_Instructions to follow_
Take the data below and extract the lines from the one with "Given: Choose the 4 Column layout" to the one with "The image size is (1430, 430).", inclusive, exactly as written.

BEGIN

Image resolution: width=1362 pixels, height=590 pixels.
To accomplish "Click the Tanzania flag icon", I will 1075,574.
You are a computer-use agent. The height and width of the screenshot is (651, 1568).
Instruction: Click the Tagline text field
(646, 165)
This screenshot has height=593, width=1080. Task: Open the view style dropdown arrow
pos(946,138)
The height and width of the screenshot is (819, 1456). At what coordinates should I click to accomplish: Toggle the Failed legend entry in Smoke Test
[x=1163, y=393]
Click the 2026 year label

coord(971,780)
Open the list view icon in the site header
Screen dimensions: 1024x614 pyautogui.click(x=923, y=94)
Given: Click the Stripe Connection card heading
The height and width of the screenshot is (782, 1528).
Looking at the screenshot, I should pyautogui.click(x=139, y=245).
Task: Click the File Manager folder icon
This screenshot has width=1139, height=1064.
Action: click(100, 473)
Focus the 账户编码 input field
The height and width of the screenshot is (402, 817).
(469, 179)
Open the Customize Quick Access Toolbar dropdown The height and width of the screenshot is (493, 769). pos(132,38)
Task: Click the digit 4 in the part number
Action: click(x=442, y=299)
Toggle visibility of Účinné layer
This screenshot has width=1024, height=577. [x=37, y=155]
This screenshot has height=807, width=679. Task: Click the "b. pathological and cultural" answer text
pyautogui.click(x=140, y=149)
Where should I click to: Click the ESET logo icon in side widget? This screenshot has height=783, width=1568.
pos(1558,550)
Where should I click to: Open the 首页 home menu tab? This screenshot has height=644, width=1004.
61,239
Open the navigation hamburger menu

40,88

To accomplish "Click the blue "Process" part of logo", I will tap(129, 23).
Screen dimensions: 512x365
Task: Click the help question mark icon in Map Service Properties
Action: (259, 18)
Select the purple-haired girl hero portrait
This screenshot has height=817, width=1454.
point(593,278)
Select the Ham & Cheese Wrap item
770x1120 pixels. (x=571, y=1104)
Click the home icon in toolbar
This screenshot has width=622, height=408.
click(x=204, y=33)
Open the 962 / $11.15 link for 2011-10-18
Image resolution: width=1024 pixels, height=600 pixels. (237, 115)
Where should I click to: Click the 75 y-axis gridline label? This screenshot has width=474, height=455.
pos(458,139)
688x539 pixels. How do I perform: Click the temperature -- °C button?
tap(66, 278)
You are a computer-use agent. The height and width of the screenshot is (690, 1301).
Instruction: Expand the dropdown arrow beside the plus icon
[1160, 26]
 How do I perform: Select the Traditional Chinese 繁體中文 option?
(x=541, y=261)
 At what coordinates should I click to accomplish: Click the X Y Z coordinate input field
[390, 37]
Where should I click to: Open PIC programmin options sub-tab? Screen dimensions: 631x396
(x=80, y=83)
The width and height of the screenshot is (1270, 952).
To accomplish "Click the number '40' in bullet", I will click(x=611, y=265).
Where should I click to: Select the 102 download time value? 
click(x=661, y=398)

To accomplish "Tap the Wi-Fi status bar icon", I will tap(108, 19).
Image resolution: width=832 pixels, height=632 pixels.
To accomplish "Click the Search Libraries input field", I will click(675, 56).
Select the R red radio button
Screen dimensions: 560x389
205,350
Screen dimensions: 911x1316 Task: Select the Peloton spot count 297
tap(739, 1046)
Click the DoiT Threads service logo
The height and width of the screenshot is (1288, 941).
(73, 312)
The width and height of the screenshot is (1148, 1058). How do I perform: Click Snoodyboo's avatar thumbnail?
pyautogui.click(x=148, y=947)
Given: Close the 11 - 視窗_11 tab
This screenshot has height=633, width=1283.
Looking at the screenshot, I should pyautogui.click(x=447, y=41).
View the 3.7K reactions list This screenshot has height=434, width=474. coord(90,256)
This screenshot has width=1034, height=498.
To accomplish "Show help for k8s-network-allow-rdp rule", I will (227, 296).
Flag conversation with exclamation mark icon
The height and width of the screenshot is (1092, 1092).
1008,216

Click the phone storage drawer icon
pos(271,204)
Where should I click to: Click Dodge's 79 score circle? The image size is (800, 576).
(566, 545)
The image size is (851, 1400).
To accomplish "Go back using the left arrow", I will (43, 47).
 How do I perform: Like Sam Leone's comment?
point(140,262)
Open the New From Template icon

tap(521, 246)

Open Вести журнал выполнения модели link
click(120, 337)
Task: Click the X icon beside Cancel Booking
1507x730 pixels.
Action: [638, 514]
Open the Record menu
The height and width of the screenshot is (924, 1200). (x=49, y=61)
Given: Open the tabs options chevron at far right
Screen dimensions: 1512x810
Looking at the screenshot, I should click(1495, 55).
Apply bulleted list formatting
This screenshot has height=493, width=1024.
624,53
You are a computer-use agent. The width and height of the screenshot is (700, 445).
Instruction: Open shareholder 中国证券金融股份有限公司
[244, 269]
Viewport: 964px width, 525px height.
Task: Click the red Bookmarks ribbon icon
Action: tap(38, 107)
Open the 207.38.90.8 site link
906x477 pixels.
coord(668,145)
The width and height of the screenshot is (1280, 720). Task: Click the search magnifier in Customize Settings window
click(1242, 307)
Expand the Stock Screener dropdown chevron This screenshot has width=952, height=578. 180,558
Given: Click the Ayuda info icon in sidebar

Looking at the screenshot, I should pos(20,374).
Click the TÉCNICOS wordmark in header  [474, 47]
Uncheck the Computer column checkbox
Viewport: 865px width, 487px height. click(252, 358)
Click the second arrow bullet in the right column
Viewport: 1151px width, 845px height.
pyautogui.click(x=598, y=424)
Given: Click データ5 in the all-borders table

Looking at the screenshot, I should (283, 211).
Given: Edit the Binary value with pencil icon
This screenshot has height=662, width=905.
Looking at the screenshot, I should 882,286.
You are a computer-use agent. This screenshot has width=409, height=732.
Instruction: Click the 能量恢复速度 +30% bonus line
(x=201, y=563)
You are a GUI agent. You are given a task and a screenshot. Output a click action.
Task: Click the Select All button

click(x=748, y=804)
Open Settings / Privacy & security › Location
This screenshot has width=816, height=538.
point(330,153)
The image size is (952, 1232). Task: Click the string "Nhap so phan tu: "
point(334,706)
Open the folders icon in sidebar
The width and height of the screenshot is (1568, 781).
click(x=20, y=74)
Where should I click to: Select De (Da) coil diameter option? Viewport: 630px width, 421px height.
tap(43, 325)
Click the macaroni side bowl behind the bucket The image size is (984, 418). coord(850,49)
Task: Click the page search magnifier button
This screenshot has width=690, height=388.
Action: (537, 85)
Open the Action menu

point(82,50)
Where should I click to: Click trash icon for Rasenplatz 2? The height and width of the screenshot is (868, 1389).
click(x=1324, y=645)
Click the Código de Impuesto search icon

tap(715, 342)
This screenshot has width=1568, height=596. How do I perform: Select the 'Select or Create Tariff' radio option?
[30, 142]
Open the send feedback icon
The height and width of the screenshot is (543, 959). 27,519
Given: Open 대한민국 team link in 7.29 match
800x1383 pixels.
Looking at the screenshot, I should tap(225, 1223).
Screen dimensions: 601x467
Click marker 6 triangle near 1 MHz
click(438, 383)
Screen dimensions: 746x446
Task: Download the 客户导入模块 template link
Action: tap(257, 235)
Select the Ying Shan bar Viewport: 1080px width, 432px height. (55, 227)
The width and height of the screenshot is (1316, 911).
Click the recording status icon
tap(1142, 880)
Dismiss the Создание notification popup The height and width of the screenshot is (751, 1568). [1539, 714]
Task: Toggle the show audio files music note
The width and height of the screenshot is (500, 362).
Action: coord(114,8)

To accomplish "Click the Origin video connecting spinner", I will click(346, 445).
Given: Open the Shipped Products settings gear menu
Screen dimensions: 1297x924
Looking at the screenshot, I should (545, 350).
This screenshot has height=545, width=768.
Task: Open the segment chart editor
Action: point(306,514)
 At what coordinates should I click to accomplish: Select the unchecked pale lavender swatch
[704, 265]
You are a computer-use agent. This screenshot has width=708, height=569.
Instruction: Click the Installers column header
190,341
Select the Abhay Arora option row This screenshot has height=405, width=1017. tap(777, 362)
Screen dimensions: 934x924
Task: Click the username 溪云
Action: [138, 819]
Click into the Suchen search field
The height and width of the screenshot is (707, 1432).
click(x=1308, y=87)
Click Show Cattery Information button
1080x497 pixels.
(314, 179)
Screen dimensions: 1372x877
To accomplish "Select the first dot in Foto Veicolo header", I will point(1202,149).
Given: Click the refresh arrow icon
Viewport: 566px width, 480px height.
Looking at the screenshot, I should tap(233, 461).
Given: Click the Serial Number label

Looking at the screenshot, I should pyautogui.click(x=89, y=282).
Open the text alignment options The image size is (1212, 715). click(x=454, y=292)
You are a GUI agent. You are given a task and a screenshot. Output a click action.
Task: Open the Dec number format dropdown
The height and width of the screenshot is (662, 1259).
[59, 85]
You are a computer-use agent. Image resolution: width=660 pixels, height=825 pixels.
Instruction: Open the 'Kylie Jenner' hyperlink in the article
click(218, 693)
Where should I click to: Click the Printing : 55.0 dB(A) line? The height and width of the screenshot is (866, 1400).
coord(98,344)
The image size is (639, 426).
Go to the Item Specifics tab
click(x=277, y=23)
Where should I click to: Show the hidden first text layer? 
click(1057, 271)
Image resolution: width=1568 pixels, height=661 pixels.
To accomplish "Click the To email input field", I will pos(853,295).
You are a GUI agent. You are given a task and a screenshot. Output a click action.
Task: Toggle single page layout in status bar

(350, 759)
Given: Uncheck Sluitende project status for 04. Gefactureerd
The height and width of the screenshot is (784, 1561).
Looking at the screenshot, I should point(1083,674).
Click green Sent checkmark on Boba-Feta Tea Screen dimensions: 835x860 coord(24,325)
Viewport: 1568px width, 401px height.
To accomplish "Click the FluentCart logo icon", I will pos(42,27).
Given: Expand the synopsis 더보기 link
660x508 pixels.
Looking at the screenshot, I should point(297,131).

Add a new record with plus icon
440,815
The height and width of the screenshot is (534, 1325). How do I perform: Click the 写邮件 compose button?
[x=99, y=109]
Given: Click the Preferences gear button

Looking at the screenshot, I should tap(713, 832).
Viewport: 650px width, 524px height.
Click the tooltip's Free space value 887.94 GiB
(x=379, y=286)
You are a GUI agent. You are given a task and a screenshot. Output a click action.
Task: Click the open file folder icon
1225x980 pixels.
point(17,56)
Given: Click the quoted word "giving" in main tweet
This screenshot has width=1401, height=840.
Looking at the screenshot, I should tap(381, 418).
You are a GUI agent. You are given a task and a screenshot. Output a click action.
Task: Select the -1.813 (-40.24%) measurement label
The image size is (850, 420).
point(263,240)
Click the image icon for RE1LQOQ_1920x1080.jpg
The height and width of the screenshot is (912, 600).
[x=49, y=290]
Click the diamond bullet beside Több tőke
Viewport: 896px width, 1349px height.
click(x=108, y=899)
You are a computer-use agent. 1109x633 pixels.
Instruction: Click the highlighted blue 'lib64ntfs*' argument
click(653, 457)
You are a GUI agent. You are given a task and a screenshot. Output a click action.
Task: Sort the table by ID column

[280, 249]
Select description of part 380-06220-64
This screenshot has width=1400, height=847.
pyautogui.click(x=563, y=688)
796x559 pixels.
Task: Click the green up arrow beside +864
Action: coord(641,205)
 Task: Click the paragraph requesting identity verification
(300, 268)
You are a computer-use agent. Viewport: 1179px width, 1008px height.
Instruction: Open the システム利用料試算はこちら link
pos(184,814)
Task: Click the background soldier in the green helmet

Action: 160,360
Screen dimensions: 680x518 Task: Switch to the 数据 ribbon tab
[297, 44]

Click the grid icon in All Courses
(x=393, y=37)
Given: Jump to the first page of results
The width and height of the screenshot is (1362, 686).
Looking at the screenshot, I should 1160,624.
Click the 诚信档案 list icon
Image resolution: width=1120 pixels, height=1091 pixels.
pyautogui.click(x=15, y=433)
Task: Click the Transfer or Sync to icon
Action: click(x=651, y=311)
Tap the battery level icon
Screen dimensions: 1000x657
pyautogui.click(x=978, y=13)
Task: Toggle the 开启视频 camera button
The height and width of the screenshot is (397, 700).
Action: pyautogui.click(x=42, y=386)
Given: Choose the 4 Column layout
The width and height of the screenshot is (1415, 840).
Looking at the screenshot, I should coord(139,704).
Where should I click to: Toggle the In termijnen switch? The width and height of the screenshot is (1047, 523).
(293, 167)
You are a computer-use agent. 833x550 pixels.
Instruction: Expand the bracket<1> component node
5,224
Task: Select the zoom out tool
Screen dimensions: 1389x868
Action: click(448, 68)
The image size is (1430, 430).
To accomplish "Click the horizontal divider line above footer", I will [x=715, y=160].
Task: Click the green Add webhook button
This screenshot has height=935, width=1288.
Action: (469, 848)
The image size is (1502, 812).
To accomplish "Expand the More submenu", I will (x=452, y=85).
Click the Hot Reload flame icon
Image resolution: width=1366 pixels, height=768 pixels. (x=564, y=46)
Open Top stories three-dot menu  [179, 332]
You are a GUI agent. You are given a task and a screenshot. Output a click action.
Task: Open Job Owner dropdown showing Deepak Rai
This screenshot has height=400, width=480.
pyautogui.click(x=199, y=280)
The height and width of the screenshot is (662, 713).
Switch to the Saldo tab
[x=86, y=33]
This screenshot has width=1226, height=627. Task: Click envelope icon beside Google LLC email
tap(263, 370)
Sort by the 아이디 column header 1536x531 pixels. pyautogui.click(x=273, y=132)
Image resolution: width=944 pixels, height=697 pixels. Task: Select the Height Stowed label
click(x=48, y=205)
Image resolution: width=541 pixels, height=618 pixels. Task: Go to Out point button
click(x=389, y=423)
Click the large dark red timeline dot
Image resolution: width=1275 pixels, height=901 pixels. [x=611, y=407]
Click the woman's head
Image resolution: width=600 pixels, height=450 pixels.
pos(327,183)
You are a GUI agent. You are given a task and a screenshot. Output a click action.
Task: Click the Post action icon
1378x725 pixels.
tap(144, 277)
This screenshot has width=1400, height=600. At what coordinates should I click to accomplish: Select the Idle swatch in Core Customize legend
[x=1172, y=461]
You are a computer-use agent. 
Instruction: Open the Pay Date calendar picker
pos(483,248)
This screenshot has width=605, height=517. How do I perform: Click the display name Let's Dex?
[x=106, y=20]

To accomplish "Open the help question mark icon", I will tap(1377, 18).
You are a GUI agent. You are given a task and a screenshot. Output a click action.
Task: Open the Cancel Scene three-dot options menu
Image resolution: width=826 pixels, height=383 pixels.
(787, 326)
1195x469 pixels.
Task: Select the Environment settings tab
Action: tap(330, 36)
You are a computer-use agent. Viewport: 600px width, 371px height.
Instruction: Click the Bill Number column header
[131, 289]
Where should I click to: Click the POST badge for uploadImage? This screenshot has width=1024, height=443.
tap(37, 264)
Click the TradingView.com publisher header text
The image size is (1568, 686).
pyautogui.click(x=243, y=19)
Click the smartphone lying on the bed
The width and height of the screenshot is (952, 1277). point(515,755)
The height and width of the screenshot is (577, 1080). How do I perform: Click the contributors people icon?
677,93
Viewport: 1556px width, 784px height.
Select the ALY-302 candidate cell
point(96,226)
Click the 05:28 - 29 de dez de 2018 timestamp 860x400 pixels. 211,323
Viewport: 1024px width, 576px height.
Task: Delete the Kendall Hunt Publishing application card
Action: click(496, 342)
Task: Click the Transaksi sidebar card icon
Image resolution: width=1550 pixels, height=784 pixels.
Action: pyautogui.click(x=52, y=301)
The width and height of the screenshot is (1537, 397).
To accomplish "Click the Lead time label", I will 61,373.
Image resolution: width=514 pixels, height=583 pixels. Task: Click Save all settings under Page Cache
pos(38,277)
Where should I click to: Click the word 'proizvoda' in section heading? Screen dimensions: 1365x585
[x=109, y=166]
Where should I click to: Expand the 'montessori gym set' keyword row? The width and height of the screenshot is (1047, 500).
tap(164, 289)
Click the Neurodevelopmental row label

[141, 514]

END

_Result_
Given: Choose the 4 Column layout
The width and height of the screenshot is (1415, 840).
Looking at the screenshot, I should coord(139,704).
Where should I click to: Toggle the In termijnen switch? The width and height of the screenshot is (1047, 523).
(293, 167)
You are a computer-use agent. 833x550 pixels.
Instruction: Expand the bracket<1> component node
5,224
Task: Select the zoom out tool
Screen dimensions: 1389x868
Action: click(448, 68)
The image size is (1430, 430).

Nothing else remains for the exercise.